Yee-haw! (For the December contest) on 12/3/2017 9:25:24 PM

While coming up with ideas for this game, I've found that listening to this song helps put me in the correct atmosphere.


Yee-haw! (For the December contest) on 11/30/2017 12:52:15 AM

For some prep, I looked up some common cowboy/wild-west phrases, curses, jargon, and all that.

What's funny is that I already use half of them in regular conversation. I am from Texas though, so perhaps those words stuck around.


December Contest on 11/29/2017 7:07:55 AM

A quick Google Translate:

"You are living because your mother was getting fucked in the act, some of the body was in a round, and your mother could be able to cut off your belly, and there was no coat hanger in the house as there are you are very poor."

Well then.

Disregard this. I'm being dumb.


Yee-haw! (For the December contest) on 11/28/2017 11:40:00 PM

My prompt:

"15) From train robberies to cattle rustling and Indian wars, tell a story from the Wild West."
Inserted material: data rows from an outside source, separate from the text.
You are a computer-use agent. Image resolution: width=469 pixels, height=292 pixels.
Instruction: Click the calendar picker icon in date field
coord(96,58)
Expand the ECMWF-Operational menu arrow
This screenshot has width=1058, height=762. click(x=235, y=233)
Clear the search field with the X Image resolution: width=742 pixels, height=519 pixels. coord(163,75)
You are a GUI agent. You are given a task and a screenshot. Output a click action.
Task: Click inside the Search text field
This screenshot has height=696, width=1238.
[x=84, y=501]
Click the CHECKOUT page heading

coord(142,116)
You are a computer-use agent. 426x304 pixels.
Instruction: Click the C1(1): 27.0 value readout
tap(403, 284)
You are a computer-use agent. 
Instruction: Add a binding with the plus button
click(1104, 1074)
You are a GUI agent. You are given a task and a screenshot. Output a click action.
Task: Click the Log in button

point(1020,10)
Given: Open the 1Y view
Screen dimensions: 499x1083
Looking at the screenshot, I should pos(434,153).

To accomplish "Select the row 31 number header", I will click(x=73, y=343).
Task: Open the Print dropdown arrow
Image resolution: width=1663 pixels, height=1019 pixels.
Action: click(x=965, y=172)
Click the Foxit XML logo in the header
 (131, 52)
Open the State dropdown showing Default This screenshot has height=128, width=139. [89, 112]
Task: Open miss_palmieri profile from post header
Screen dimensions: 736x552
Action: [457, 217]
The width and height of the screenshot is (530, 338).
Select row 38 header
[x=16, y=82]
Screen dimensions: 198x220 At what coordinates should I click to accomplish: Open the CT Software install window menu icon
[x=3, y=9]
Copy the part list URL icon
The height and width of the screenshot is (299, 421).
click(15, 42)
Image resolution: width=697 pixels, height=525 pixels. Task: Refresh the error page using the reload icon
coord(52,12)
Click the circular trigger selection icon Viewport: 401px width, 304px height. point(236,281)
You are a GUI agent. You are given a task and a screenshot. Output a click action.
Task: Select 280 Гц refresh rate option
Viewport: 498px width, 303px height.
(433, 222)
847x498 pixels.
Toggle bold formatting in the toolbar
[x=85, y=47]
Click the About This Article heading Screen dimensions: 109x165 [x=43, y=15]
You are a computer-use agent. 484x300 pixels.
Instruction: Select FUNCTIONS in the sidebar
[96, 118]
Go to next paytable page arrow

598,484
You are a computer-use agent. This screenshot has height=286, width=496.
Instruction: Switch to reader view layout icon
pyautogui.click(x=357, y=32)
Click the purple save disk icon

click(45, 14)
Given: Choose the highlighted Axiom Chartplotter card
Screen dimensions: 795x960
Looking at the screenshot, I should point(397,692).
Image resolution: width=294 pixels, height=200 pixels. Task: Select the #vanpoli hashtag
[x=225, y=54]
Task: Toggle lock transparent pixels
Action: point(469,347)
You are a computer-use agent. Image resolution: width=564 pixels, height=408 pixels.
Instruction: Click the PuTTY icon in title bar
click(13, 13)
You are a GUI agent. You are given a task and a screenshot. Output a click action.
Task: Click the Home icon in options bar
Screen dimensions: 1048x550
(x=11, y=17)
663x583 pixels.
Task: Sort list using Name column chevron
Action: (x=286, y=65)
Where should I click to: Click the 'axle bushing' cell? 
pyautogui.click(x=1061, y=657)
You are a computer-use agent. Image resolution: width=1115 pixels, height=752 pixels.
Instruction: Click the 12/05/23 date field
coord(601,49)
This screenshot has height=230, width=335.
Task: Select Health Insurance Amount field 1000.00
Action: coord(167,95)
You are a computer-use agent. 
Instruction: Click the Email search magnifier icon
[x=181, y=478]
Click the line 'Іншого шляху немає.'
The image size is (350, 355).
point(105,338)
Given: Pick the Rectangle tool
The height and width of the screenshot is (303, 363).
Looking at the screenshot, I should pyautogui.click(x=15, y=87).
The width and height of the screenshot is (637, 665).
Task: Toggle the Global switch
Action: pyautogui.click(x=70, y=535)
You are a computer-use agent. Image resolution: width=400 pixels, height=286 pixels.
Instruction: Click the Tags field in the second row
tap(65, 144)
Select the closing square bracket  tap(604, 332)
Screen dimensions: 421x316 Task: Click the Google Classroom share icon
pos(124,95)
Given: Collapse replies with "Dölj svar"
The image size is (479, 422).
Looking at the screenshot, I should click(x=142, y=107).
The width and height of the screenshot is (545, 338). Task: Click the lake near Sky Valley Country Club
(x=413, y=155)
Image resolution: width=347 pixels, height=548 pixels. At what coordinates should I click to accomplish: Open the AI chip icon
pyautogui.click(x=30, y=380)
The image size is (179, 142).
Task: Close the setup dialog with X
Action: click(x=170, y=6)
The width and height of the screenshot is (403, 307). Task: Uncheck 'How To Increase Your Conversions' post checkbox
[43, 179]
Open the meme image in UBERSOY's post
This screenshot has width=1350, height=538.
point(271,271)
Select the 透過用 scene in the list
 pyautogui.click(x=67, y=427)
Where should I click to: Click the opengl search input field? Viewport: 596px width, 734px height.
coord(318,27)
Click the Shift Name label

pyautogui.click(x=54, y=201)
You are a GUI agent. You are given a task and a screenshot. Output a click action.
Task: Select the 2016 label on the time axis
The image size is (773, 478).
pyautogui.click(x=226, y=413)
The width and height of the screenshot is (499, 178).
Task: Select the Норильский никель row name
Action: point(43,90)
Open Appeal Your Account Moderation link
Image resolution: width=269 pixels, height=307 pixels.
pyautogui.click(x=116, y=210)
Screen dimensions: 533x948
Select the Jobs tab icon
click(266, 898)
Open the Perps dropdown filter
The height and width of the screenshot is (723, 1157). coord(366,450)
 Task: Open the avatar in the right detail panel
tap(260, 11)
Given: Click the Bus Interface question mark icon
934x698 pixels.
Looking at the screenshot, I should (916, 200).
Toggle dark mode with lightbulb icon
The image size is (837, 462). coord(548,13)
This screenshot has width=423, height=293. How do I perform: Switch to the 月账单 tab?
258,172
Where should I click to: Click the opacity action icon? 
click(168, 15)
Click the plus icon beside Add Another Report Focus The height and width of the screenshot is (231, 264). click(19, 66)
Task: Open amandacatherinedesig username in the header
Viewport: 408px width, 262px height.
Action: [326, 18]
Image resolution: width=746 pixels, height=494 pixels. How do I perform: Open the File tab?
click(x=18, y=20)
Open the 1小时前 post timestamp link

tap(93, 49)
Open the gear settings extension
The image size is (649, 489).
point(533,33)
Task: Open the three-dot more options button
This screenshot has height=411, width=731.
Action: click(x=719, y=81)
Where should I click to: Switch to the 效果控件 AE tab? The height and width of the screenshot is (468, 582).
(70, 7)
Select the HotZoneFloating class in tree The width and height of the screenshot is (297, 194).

I have a tenuous grasp of the Wild West, but I feel like I can put together a compelling story in the lawless lands regardless.

I'm assuming it doesn't have to be a literal real-life tale that actually happened in the Wild West, but I am assuming that train robberies, cattle rustling, and Indian wars would all have to play a part somewhere.


December Contest on 11/28/2017 5:30:14 PM

I do have a question, since I'm new to these contests - is item-based interaction allowed?


December Contest on 11/28/2017 5:24:37 PM

From the far-away time of five years ago, my friend.